Hospiz für Bremerhaven: Ein Ort zum Sterben

Auch vor Bremerhaven macht der demografische Wandel nicht halt – jetzt werden Stimmen aus der Politik laut, die ein stationäres Hospiz fordern.

Zum prallen Leben gehört der Tod. Paul Cézanne wusste das noch. Bild: Paul Cézanne

BREMEN taz | In Bremerhaven wächst die Alterspyramide und damit der Wunsch nach dem ersten stationären Hospiz. Die politische Seite scheint sich bei der Debatte in ungewohnter Einigkeit zu befinden: So ziehen die CDU und die Linke auf der Suche nach einer Lösung an einem Strang. Beide Parteien sehen den großen Bedarf an Pflegeplätzen. „Es ist an der Zeit, eine Diskussion anzustoßen“, so Thorsten Raschen, Stellvertretender Fraktionsvorsitzender der CDU im Stadtrat.

Petra Brand, Kreissprecherin der Linken in Bremerhaven, bezeichnet die aktuelle Lage sogar als einen „Skandal“. Sie zeige, „dass das Recht auf ein würdevolles Sterben offensichtlich keinen Platz in einem auf Profit orientierten Gesundheitssystem hat“.

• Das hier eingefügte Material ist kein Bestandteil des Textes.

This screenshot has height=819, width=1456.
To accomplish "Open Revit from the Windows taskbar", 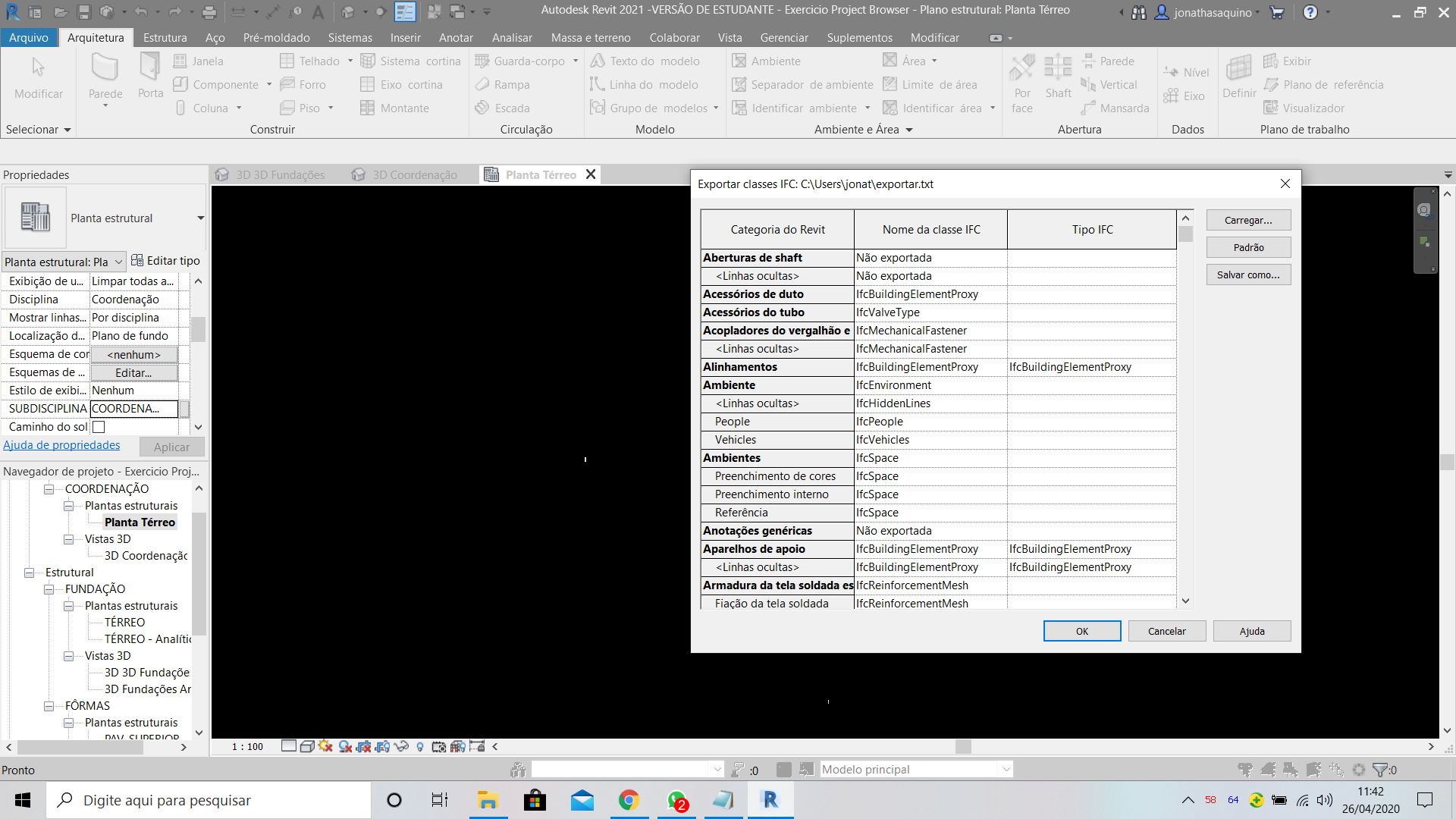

Würdevoll sterben – das ist das Hauptziel der intensiven Betreuung in einem stationären Hospiz. Wenn der Pflegebedarf eines kranken Menschen die Fähigkeiten seiner Angehörigen übersteigt, findet man in Hospizen unterstützende Ansprechpartner. Sie übernehmen die Aufgaben, die an anderer Stelle nicht mehr erfüllt werden können. So stehen in Bremen-Walle zurzeit acht Plätze zur Verfügung – in Bremen-Schönebeck kommen demnächst noch einmal genauso viele dazu.

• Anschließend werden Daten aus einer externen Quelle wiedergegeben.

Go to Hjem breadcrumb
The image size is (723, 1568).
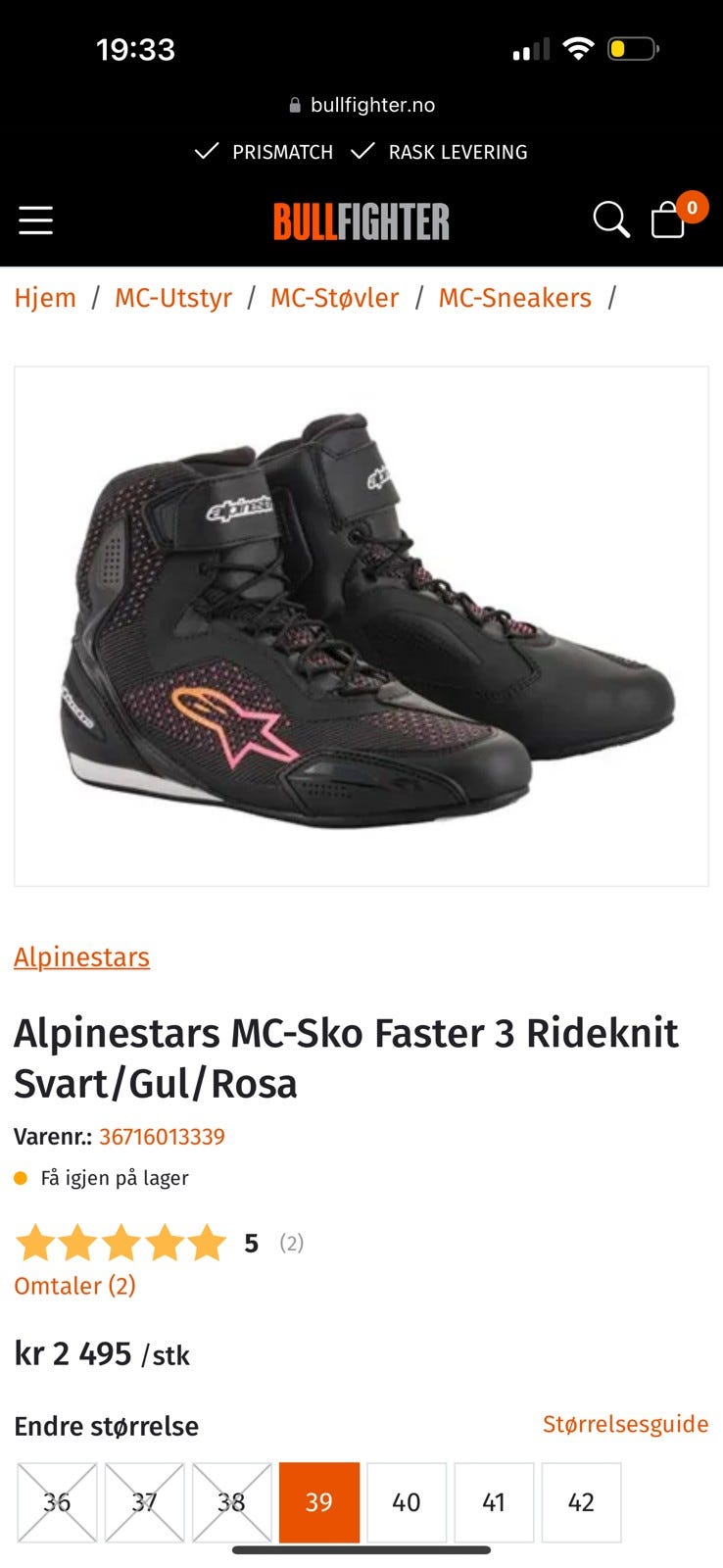[45, 298]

Damit wird versucht, der seit Jahren bekannten Unterversorgung an Hospiz-Plätzen zumindest teilweise entgegenzuwirken: 2009 baten 222 Menschen vergeblich um eine Aufnahme in das Pflegeheim Walle. Die Unterversorgung ist nicht nur in der Stadt Bremen ein Problem. Auch in Bremerhaven fehlt es an Plätzen. Dort aber ist ein stationäres Hospiz weder vorhanden noch in Planung. Und das, obwohl die Nachfrage schon lange da ist – bisher werden pflegebedürftige Bremerhavener in Buchholz und Falkenberg untergebracht. „Gerade in der letzten Lebensphase ist eine Verlegung nicht schön“, findet dagegen Raschen.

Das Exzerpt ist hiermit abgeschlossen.